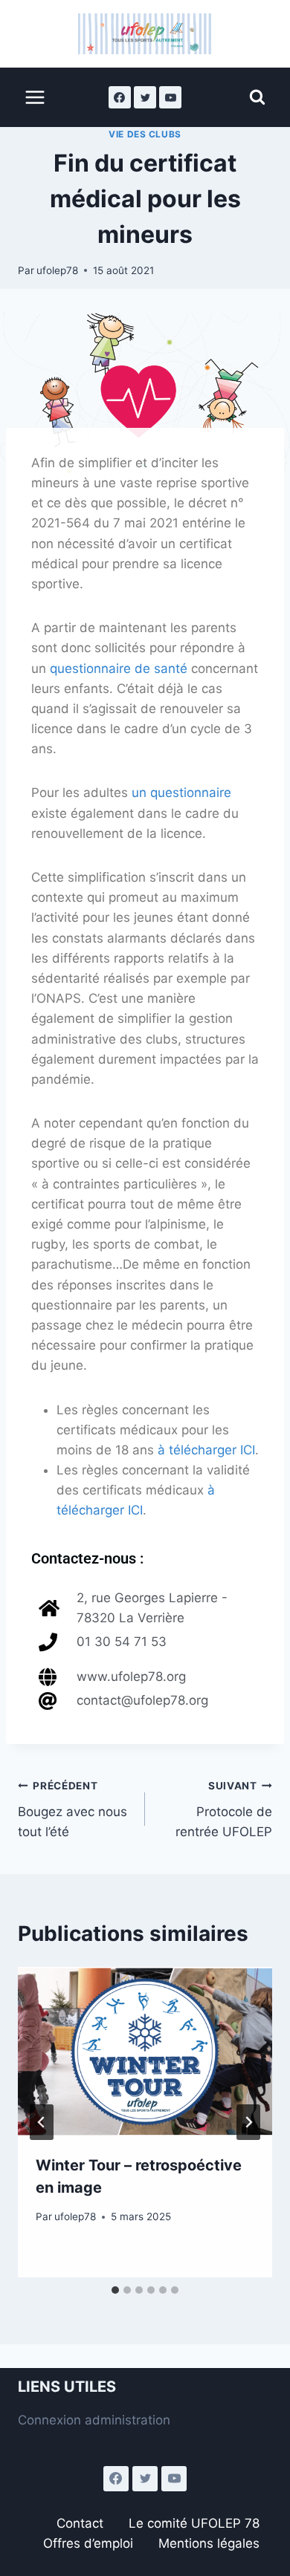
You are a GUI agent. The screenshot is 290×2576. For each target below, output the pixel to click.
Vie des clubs (145, 134)
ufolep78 (57, 270)
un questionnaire (181, 792)
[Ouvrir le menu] (35, 97)
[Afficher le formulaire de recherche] (257, 97)
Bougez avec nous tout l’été (72, 1809)
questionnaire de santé (118, 668)
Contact (80, 2523)
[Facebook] (120, 97)
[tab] (115, 2290)
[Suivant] (248, 2122)
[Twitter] (145, 97)
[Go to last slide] (42, 2122)
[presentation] (145, 2051)
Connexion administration (94, 2420)
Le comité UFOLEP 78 (194, 2523)
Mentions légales (209, 2543)
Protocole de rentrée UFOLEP (223, 1809)
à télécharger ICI (206, 1450)
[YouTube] (170, 97)
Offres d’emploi (88, 2543)
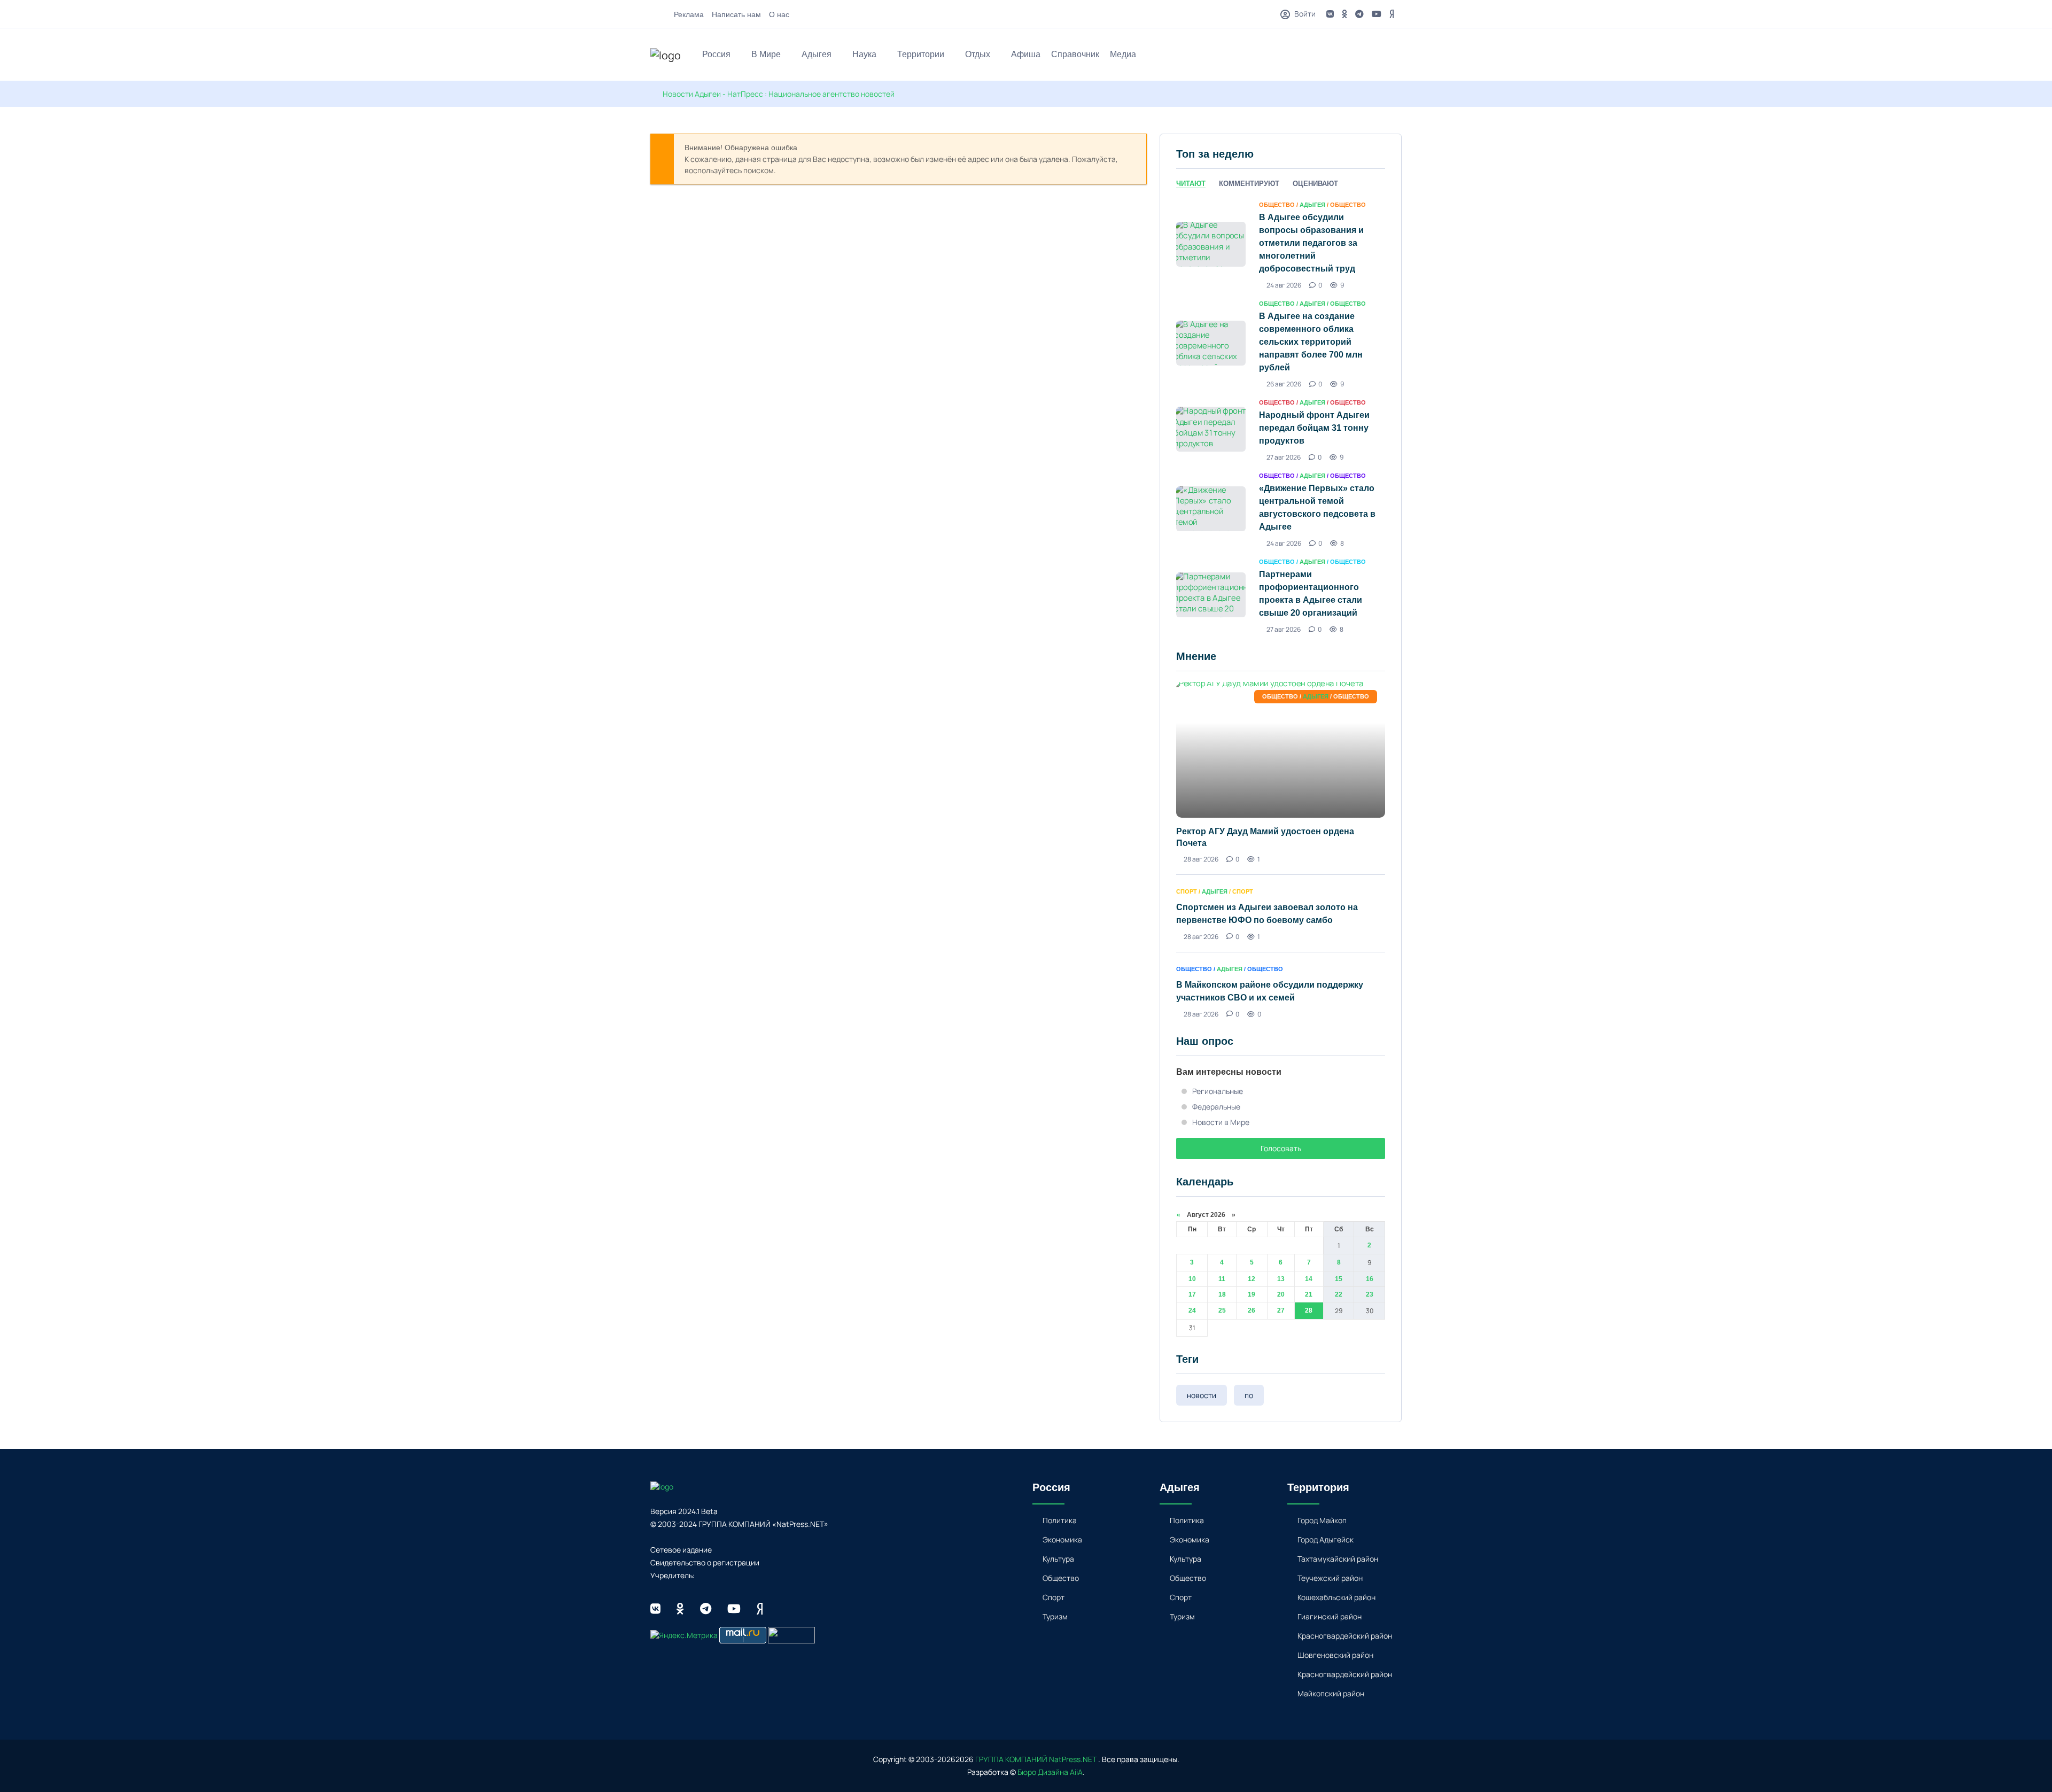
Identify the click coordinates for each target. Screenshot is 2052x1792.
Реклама (689, 14)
◇ ◇ ◇ ◇ ◇ ◇ ◇
> Exercise directions:
Where a line above holds the string "questionnaire", copy that line.

> Result for this task:
un questionnaire (181, 792)
questionnaire de santé (118, 668)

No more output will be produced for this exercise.